The rationale for the TBI design was that combining T- and B-cell epitopes in one construct would stimulate both proper B-cell and T-cell responses and the necessary interplay between B- and T-cells.

The TBI protein had a CD spectra similar to α-helical proteins and showed crystal-yielding capacity, which was demonstrated for the first time in an artificial protein with a predicted tertiary structure [57].

It was shown that TBI induced both cellular and humoral responses to HIV-1 in immunized mice and rhesus macaques, and TBI-induced antibodies showed virus-neutralizing activity to HIV-1 [58]. Lately, TBI was included into the composition of the CombiHIVvac candidate vaccine that had undergone phase I clinical trials [24,58].

Based on its ability to crystallize, we assumed that the TBI protein structure was similar to that of the natural protein. We decided to design a modified protein based on TBI with an enhanced ability to induce HIV-neutralizing antibodies.

First, in order to increase the yield of recombinant protein, we changed the expression vector to pET21a, which led to an increase of gene expression level and allowed the use of the 6xHis/Ni-NTA system for protein purification. Additionally, we added an E. coli infB gene fragment encoding an N-terminal expressivity tag to its structure [55].

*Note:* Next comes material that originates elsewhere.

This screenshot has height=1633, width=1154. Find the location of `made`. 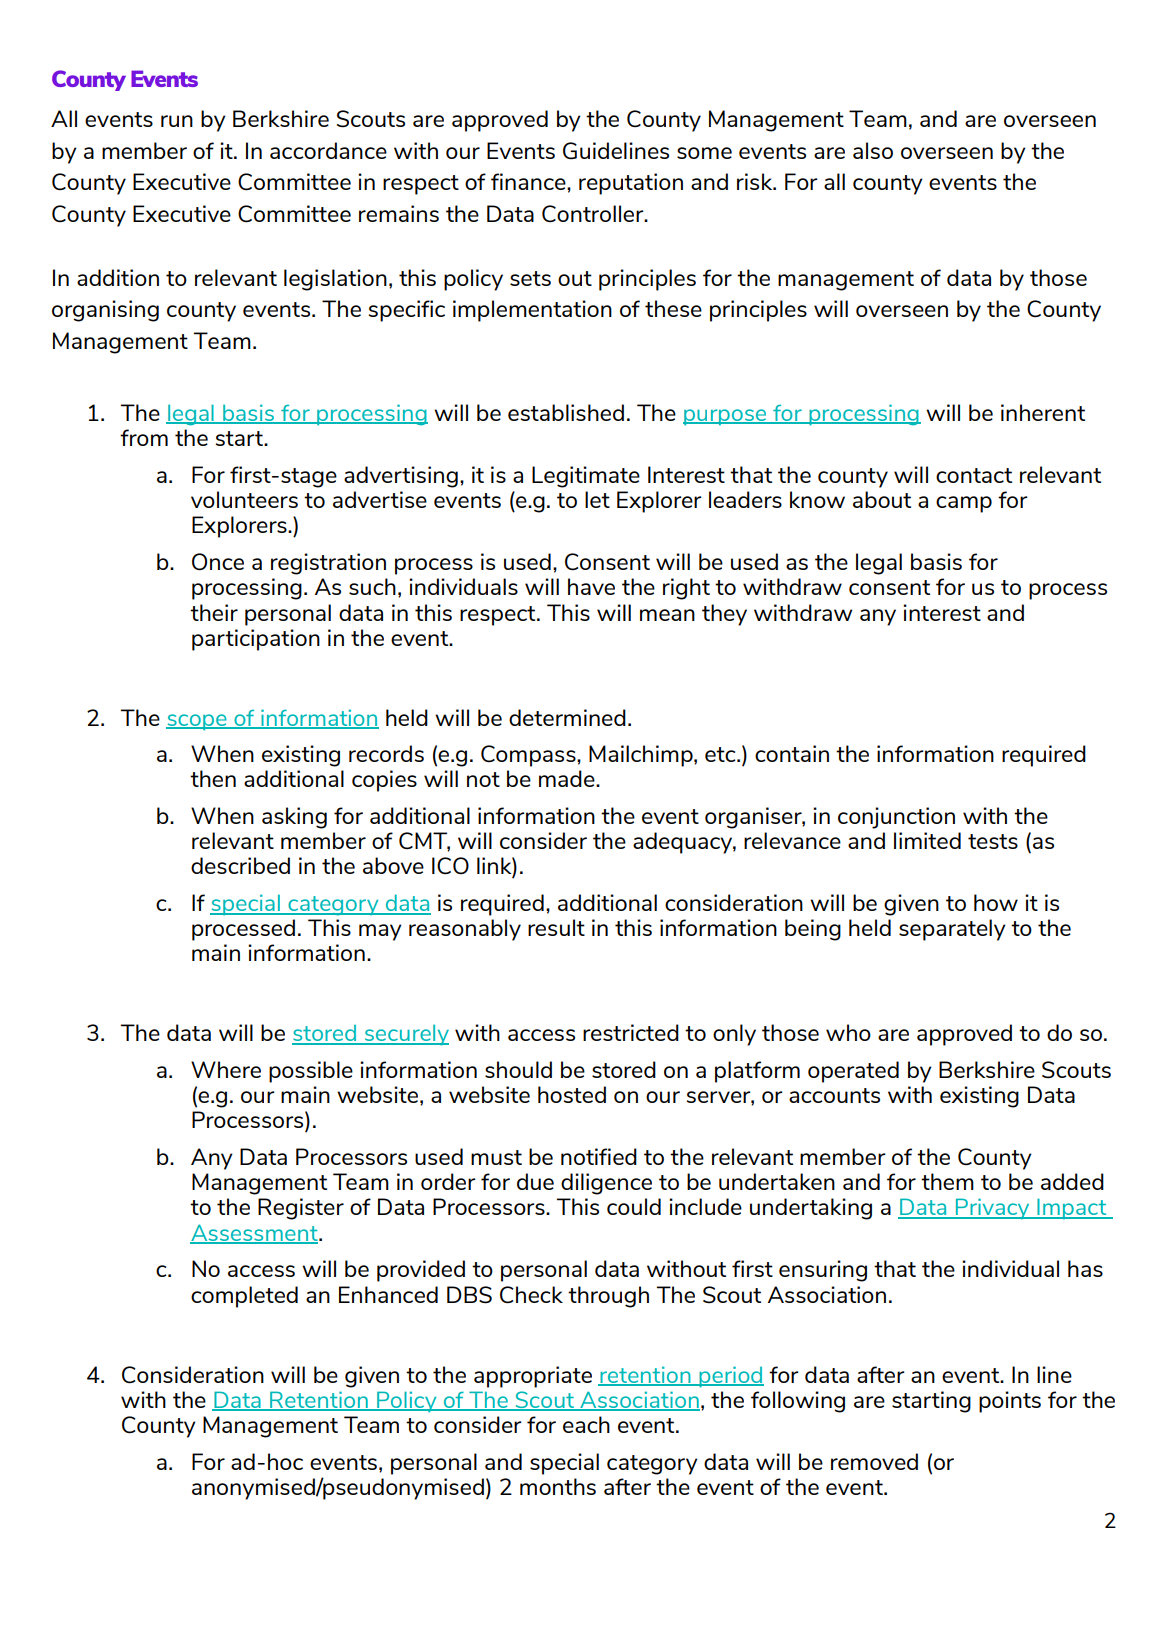

made is located at coordinates (568, 778).
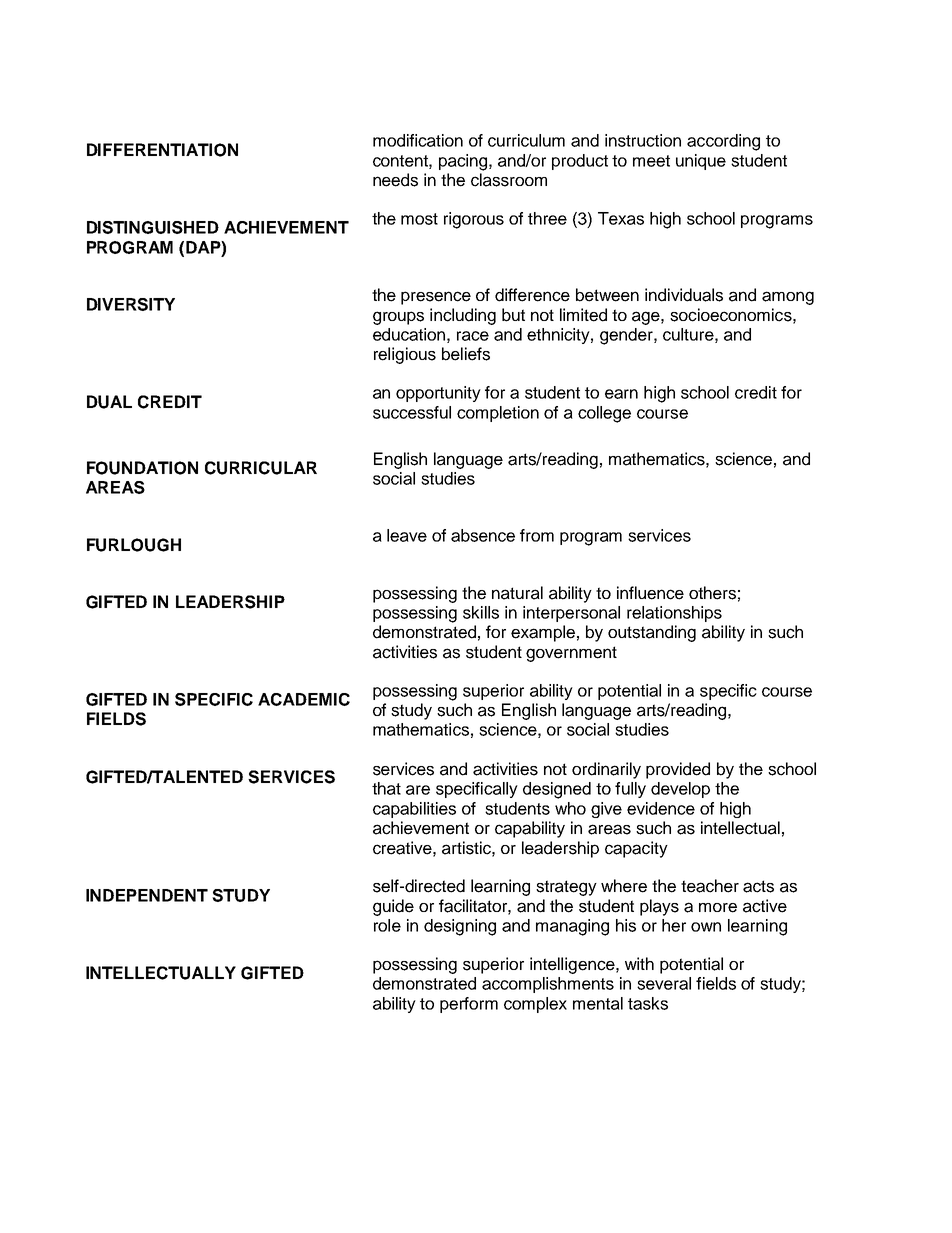 The width and height of the screenshot is (952, 1233). Describe the element at coordinates (261, 468) in the screenshot. I see `CURRICULAR` at that location.
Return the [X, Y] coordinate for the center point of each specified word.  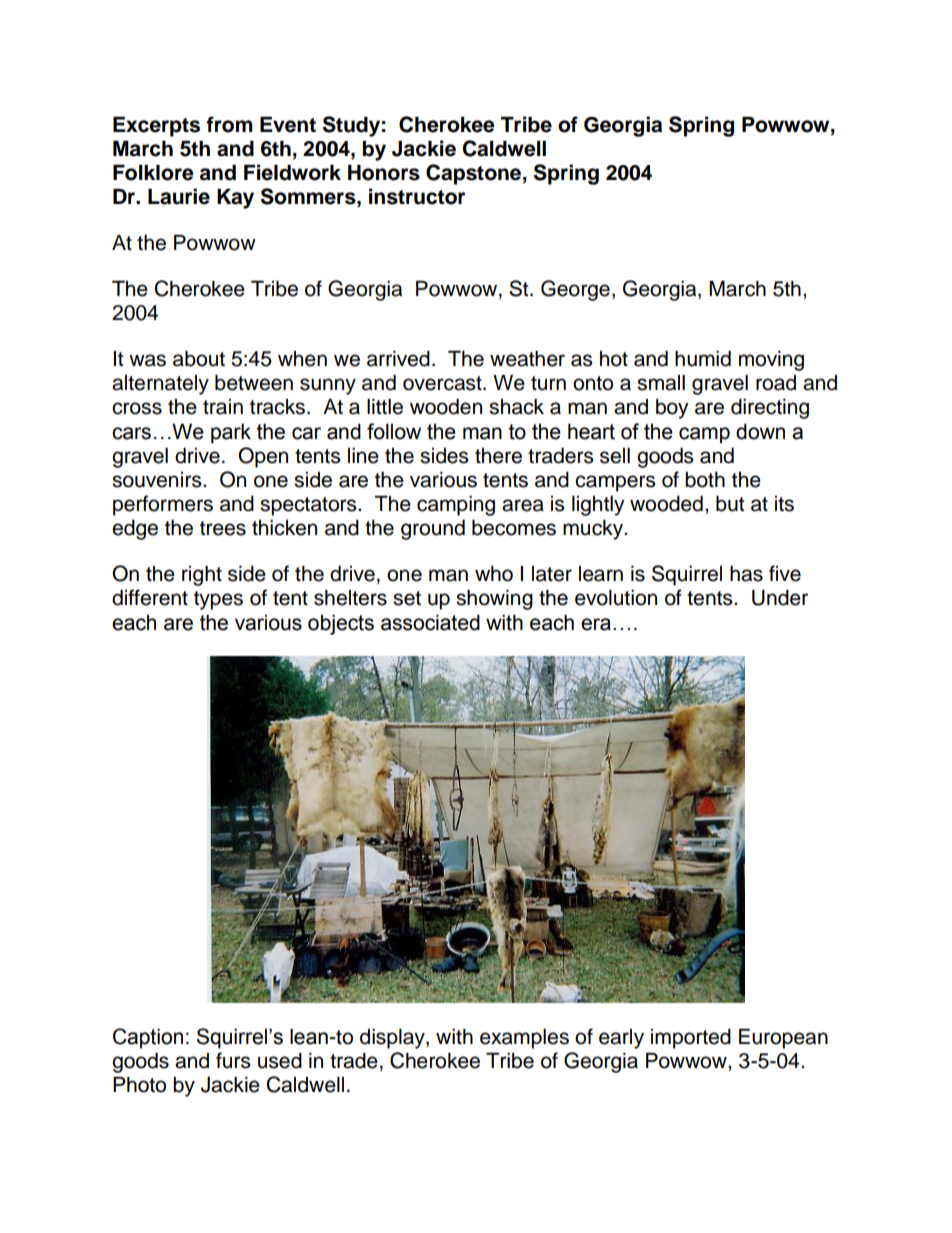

This protein was referred to as TBI-tag and used for further modifications. At the next step, we replaced three B-cell epitopes from TBI-tag with epitopes recognized by bNAbs. We substituted the Env (255–266), Gag (99–109), and Gag (351–361) epitopes (Figure 2).

The first two epitopes were replaced with peptides from the MPER region, i.e., (NEQELLELDKWASLWNK) and (NWFNITNWLWYIK), recognized by bNAbs 2F5 and 10E8, respectively. Instead of Gag (351–361), we added a phage display-selected linear peptide mimic of the epitope recognized by the VRC01 antibody, into the protein structure [52].

According to the PSSpred tool modeling data, the epitopes for 10E8 and 2F5 have retained their peculiar α-helical structure, which was shown to be required for their antigenic and immunogenic properties (Figure 2).

T-helper epitopes and spacer sequences between epitopes remained unchanged, since they form amphipathic α-helices which seem to stabilize protein structure (Figure 2). Significance of the helical amphipathicity of epitopes for the recognition of T-cells is evident, since 70% of T-helper epitopes have an α-helical conformation.

Previously, it was shown that TBI elicited HIV-specific T-cell response in mice, which supported the idea that TBI processing as well as presentation of T cell epitopes were adequate [46].

Since antigen-presenting cells present T-cell epitopes as linear peptides after antigen processing, we suppose that the functional activity of T-helper epitopes in the context of nTBI should have remained at about the same level as in TBI.

Modeling the secondary structure enabled us to assume that accomplished modifications didn’t significantly affect the recombinant protein organization, since the predicted secondary structures of TBI_tag and nTBI were found to be similar (Figure 1 and Figure 2).

To evaluate the secondary structure of the TBI_tag and nTBI proteins, we used a circular dichroism spectroscopic method. CD spectra analysis of the proteins in a 20% trifluoroethanol solution revealed that TBI_tag contains 54% α-helices and 4% β-sheets, which is consistent with theoretical data predicted with PSSpred; 52% and 2%, respectively.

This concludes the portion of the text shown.